La legislazione del 1993 ha previsto la trasformazione di Poste e Telecomunicazioni in ente pubblico economico. Notevole valore ha assunto in tale ambito il contratto di programma diretto a due finalità: risanamento economico e finanziario dell’ente e soddisfacimento degli utenti. Lo schema di contratto è predisposto dal consiglio di amministrazione dell’ente entro 6 mesi dalla nomina e viene presentato alle competenti commissioni parlamentari che rilasciano un parere entro 30 giorni. Dopo il parere il Ministro delle Comunicazioni ed il presidente dell’Ente Poste firmano il contratto di programma. Potere unilaterale sull’attuazione del contratto spetta al Ministro delle Comunicazioni. E’necessario porsi un interrogativo su quali siano le ragioni della forma transitoria utilizzata (ente pubblico) che dopo 3 anni si sarebbe trasformata in s.p.a.:

a) La trasformazione diretta in s.p.a. non dava garanzie di nuovi comportamenti gestionali volti al mercato ed all’efficienza.

b) In tal modo era possibile verificare gli esiti del risanamento

c) L’ente pubblico economico doveva svolgere l’attività secondo criteri di economicità con un’organizzazione ottimale delle risorse.

Successivamente alla trasformazione, l’ente Poste ha attraversato tre fasi: risanamento (fino al 1996), consolidamento (fino al 1998), sviluppo (fino al 2000) con il 1998 data in cui è avvenuta l’effettiva trasformazione in società per azioni. Tuttavia non si è avuta una privatizzazione in senso tecnico poiché il servizio postale restava pubblico ma i criteri della gestione degli sportelli e della distribuzione delle lettere erano propri di una società privata; altra conseguenza fu l’assoggettamento del lavoro dei dipendenti dell’ente Poste alle regole proprie dei rapporti di diritto privato.

L’ “ambigua trasformazione” dell’ente pubblico non economico in associazione o fondazione di diritto privato

Il fenomeno della privatizzazione ha investito anche gli enti pubblici non economici, cioè gli enti previdenziali, gli enti lirici e gli enti culturali, trasformati in associazioni o fondazioni di diritto privato.
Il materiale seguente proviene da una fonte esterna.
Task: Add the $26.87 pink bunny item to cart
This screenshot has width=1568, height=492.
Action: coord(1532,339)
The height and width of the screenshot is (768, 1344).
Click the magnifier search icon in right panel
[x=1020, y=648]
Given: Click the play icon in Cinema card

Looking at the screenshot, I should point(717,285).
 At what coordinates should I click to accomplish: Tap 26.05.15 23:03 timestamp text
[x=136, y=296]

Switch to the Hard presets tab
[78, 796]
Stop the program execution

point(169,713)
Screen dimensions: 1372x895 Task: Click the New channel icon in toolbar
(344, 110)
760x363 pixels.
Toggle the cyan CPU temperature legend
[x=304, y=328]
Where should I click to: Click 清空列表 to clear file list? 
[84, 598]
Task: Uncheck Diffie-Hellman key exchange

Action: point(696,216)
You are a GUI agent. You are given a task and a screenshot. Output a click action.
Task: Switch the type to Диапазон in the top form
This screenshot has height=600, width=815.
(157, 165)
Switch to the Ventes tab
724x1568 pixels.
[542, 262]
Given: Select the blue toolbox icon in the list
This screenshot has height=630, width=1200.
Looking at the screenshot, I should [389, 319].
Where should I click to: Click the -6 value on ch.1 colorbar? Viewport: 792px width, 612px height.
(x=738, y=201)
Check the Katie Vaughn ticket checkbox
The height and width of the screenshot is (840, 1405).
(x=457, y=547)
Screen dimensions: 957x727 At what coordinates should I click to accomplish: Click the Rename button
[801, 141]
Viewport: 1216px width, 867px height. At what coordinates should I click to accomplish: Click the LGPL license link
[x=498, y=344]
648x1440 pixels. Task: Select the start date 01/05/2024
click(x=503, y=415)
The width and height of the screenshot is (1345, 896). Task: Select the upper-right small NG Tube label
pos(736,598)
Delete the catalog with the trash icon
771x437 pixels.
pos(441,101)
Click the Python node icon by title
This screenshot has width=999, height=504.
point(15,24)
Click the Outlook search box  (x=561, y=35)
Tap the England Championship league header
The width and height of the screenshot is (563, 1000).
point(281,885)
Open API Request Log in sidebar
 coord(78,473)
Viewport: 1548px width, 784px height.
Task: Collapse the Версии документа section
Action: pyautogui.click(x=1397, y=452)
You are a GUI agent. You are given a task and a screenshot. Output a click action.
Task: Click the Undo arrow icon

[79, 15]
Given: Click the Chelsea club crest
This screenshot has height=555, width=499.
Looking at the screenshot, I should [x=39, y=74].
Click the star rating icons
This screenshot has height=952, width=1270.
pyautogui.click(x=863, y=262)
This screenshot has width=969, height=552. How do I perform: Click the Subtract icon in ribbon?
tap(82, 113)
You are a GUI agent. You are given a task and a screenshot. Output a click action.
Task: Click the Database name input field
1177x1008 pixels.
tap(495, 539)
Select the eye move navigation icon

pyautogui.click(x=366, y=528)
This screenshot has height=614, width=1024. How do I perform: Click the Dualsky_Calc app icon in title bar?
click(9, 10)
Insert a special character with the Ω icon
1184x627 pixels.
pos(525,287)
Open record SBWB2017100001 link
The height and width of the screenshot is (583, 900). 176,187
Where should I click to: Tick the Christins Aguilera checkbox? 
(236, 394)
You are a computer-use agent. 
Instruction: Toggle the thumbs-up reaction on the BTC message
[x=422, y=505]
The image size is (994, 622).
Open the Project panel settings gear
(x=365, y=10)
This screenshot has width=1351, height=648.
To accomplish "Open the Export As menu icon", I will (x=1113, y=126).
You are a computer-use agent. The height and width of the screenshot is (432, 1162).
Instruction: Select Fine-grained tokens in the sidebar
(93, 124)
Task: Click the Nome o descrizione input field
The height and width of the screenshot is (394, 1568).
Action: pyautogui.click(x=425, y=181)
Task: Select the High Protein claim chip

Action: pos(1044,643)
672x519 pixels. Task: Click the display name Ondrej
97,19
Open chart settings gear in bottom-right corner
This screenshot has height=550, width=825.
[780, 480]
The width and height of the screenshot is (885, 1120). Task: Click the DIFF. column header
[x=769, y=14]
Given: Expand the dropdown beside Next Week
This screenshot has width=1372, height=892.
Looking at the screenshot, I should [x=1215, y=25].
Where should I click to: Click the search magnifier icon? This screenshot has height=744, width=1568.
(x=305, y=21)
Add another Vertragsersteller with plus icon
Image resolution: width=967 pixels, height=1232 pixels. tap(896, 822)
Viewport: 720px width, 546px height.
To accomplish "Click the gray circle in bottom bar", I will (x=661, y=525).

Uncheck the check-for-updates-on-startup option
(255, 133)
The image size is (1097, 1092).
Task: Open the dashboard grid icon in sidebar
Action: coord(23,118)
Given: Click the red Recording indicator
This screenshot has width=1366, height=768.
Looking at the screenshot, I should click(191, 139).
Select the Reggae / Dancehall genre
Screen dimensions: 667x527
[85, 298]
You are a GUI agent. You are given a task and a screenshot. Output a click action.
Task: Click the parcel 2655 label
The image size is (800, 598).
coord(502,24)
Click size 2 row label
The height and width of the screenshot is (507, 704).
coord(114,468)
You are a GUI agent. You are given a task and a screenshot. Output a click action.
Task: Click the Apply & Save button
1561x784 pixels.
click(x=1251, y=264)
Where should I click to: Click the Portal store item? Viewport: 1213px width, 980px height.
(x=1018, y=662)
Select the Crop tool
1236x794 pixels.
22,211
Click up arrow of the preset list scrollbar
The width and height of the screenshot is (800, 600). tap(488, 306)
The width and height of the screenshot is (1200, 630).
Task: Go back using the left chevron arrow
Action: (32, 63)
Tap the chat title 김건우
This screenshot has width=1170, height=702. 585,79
In realtà per ottemperare agli stringenti vincoli fissati dalle deleghe legislative, si sono verificate delle trasformazioni così dettagliate tanto da annullare quella autodeterminazione che è il nucleo fondante di un ente privato; ciò è accentuato dalla costante presenza dello Stato nelle procedure, ne regime dei rapporti con i privati e nella composizione e numero degli organi di controllo e di vigilanza.